Революция прервала «естественный» ход развития русского футуризма, резко изменив его направление. Футуризм принял социалистическую концепцию, но поверхностно и односторонне, приспособив ее к своей «техницистической» идеологии. Если человек был для него усовершенствованным механизмом, то социализм стал для него усовершенствованным работным домом. Человек (конкретно: рабочий) должен стать машиной не только на время переходного периода (как я прежде предположил за вас и в вашу пользу), но машина и вообще-то является идеалом для человека.
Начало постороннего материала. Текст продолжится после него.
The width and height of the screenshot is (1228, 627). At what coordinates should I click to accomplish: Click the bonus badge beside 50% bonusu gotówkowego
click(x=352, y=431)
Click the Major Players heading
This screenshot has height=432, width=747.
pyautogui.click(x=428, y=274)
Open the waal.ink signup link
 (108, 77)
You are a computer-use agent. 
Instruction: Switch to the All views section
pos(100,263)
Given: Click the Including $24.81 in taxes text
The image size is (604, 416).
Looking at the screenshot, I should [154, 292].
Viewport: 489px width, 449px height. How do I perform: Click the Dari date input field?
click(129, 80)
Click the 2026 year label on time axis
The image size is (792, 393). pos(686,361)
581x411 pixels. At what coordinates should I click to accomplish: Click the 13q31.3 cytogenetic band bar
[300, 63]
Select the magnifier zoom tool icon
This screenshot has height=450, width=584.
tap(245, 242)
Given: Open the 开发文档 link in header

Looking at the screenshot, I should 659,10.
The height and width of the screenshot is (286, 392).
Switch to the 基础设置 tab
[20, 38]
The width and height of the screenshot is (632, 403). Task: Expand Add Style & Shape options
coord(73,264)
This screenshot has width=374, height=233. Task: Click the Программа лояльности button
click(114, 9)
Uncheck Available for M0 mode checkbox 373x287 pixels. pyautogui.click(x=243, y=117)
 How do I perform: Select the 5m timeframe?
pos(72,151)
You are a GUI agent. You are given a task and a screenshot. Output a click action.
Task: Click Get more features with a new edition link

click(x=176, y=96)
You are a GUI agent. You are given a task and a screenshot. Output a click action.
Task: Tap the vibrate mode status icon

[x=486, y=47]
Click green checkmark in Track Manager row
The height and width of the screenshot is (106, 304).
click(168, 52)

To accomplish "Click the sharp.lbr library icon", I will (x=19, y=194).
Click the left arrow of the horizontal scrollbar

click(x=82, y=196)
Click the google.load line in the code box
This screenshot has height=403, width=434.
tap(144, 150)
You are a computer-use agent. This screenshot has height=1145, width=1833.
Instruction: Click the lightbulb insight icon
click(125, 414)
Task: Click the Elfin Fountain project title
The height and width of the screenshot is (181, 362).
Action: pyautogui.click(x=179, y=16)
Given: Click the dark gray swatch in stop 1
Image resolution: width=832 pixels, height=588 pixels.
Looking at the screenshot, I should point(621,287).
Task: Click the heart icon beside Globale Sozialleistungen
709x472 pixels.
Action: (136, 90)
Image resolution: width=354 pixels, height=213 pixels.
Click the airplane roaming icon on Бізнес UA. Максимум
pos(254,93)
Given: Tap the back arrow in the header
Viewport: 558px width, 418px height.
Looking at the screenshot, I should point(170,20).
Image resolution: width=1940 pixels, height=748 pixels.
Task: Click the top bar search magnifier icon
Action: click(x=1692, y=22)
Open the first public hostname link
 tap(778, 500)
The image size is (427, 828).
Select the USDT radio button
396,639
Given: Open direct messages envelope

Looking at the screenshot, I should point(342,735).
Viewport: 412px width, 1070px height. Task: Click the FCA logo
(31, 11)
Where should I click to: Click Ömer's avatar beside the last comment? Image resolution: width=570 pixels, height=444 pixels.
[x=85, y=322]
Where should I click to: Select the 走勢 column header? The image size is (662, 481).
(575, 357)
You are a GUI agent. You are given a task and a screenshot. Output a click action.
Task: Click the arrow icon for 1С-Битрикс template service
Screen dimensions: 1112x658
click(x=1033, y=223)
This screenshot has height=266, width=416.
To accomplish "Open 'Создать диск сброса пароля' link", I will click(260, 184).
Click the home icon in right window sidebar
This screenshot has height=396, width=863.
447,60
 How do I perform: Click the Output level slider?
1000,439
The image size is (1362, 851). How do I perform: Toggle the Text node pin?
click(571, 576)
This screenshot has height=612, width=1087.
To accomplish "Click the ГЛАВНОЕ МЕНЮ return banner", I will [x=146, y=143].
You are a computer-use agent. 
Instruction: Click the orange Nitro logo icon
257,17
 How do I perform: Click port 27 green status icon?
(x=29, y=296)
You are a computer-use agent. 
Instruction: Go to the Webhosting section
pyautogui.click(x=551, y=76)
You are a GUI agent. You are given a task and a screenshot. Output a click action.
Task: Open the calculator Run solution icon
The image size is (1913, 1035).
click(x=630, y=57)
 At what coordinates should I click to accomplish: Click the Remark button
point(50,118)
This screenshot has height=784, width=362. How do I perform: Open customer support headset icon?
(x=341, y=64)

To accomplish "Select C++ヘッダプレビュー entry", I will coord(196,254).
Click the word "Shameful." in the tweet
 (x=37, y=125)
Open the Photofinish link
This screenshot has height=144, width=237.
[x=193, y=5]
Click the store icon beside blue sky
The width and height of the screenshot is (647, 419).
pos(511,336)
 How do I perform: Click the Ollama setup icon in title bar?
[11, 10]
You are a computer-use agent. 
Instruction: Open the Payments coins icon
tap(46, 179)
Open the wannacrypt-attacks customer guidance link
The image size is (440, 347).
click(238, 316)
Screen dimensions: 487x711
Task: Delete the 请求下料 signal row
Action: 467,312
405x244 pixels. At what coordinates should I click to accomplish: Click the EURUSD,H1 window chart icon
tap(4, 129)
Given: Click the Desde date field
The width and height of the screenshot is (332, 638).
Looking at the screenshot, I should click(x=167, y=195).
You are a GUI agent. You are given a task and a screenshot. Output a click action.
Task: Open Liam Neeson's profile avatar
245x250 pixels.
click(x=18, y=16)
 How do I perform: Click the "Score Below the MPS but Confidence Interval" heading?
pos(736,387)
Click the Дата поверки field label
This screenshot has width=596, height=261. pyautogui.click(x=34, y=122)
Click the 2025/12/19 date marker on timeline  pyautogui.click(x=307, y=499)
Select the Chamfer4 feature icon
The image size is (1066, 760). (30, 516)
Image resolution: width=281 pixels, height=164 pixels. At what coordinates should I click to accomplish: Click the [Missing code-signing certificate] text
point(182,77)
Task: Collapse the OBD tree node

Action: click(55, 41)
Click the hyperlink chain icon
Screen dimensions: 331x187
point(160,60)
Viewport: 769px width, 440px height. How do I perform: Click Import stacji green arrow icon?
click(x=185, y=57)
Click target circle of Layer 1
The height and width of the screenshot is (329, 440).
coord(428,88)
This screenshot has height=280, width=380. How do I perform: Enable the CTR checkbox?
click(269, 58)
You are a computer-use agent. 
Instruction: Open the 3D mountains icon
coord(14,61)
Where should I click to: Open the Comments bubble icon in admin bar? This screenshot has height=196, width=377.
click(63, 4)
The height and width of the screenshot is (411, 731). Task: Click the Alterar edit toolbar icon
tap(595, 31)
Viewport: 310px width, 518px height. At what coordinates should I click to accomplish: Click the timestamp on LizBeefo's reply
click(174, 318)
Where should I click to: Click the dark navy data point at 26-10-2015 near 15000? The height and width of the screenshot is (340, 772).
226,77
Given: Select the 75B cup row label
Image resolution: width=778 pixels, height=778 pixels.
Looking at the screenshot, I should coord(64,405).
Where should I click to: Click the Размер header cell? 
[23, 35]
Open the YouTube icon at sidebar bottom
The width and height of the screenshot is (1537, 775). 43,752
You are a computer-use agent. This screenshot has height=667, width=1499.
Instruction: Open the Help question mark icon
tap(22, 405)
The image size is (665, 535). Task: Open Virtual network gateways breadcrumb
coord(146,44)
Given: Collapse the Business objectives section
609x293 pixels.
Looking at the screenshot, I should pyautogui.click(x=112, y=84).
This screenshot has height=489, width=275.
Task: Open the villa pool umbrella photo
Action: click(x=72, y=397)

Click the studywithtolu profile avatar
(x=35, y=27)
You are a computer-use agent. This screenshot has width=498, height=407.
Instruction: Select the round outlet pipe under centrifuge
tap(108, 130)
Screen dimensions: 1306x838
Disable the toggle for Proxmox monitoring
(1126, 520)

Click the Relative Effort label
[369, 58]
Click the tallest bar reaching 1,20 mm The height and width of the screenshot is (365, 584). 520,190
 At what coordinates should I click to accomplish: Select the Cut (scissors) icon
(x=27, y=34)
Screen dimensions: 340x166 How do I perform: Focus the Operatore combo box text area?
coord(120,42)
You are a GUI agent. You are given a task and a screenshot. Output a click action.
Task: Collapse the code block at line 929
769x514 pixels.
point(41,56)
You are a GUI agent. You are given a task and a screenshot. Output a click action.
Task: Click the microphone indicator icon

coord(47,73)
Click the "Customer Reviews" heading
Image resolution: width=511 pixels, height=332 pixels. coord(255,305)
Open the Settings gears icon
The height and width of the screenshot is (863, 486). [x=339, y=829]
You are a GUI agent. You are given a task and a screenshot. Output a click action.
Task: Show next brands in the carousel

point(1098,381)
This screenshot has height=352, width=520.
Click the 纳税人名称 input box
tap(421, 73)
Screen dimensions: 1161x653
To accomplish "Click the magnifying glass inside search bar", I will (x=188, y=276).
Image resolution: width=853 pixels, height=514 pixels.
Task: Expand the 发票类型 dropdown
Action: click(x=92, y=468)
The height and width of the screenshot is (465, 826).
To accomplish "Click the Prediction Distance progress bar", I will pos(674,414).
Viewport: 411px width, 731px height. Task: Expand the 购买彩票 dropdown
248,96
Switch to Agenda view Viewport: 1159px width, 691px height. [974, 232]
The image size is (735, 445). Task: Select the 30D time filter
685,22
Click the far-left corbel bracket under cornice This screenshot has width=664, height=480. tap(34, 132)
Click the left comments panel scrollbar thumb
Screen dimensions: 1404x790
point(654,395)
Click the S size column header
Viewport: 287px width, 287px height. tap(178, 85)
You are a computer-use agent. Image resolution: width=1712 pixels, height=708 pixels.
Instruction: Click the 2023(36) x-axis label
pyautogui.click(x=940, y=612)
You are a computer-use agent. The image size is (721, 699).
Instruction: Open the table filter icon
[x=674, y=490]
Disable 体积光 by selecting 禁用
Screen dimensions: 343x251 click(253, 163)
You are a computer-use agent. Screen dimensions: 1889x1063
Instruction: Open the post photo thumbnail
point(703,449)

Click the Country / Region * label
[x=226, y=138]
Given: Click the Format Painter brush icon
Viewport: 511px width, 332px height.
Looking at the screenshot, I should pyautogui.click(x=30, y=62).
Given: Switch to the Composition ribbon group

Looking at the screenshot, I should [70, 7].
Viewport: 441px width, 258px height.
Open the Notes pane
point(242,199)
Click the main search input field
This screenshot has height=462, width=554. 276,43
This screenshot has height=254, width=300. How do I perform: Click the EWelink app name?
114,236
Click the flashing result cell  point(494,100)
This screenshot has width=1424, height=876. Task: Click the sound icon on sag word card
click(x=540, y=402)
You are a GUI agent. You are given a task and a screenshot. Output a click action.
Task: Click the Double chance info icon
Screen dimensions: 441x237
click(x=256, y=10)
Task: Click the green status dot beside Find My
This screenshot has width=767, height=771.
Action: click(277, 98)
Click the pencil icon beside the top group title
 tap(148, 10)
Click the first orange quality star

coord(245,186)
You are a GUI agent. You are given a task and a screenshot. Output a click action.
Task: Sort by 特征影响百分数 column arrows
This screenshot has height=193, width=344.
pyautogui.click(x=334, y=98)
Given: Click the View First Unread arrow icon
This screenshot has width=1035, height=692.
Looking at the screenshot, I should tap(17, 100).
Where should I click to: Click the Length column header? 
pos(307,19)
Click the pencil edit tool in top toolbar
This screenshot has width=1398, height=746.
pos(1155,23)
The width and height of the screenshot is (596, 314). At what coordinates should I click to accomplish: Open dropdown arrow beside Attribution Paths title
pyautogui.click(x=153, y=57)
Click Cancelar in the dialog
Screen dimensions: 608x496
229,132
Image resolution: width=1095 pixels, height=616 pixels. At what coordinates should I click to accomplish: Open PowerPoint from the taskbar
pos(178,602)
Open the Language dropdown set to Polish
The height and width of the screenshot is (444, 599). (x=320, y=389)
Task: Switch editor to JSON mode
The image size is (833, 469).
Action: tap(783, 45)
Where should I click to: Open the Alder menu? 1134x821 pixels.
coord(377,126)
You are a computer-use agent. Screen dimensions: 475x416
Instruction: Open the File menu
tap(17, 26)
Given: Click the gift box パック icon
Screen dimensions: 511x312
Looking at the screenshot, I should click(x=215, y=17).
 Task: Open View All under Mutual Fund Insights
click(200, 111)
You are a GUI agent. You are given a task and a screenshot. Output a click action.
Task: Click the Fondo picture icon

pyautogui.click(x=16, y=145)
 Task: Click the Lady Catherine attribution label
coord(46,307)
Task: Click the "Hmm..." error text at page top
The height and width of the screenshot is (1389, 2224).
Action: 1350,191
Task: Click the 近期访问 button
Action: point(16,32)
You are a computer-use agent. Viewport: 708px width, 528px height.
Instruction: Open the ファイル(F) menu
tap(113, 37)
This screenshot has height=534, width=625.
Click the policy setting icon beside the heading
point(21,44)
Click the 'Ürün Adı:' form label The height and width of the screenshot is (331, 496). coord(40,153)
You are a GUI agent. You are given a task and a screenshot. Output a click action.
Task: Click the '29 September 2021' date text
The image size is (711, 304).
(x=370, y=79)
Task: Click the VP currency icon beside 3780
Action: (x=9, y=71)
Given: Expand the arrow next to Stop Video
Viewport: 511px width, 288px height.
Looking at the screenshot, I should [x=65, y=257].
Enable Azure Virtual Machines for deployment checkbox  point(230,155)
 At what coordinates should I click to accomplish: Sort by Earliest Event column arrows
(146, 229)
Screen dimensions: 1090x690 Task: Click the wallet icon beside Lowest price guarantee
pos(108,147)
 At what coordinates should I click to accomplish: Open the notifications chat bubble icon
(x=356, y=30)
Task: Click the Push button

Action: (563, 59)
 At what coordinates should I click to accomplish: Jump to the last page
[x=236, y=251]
Отсюда ваша теория «бездумного» искусства, организатора вещей, а не идей, ваш культ буффонады, цирка, джаз-банда, ваше представление социалистического строя как «ритмически организованного производства товаро(?!)-ценностей», при котором для досуга не останется места и искусство отмирает. Судите сами, Возможен ли переход от вашего человека к «всесторонне развитому», и для чего этот человек годится: для строительства социализма или как бессловесный рабочий скот? И какую теорию следует назвать мещанской: ту ли, что хочет освободить человека, или ту, которая старается обратить его в машину?
Лефовец. Послушайте, вы сознаете, какое тяжелое обвинение вы сейчас бросаете, — или вы это делаете в порыве полемического увлечения?
Автор. Успокойтесь. Вполне сознаю. Я нисколько не ослеплен полемикой. Я только стараюсь возможно отчетливее выразить то, что составляет мое глубочайшее убеждение. Я не знаю правила и не вижу причины, которые заставляли бы меня относиться с уважением к мнению противника, когда я на самом деле считаю его абсурдным и вредным. Я знаю только один возможный вид уважения к противнику: это спорить с ним по существу, не отделываясь бранью. Чего я и придерживаюсь. Но вам-то к лицу ли возмущаться после того, что вы говорили, и после того, что повторяете из месяца в месяц на страницах вашего журнала?
Лефовец. Я не возмущаюсь. Я лишь удивлен. Я не понимаю, как можно не в пылу полемики, а со спокойной Головой написать, например, что наши принципы «становятся дверью, через которую пролезают на первые места бездарности, ограниченные головы». Ведь это же просто клевета!
Автор. Нет, не клевета. Я ведь не говорю, что таково ваше намерение. Я знаю, что субъективно вы от этого очень далеки, но объективно ваша теория получает — во всяком Случае, может получить — такой смысл. А объективный Смысл важнее субъективных намерений.
Лефовец. Намерение всегда субъективно. Это тавтология. Советую исправить… Видите ли, всякий спор Можно вести до бесконечности. Нет такого спора, где противник признал бы себя побежденным. Меньше всего думаю об этом я. Но закончить наш диалог заставляют нас рамки статьи. Ведь мы — всего лишь разросшееся обрамление. И так как условность уже нарушена, то позволяю
себе сделать вам в заключение один упрек: вы напрасно не оболванили своего противника. Раз диалог все равно воображаемый, зачем надо было вкладывать в руки оппонента сильное оружие?
Автор. Спорить с дураками неинтересно и вряд ли убедительно.
Лефовец. Тогда вам надо было бы сделать противника умнее, а главное, правдоподобнее… Неужели вы думаете, что мы в самом деле стали бы с вами разговаривать так парламентерски деликатно и отвечать аргументами на аргументы? Нет, для таких случаев у нас держится наготове Асеев и полные ушаты «дневников».
Автор. Вы правы. Но исправлять уже поздно.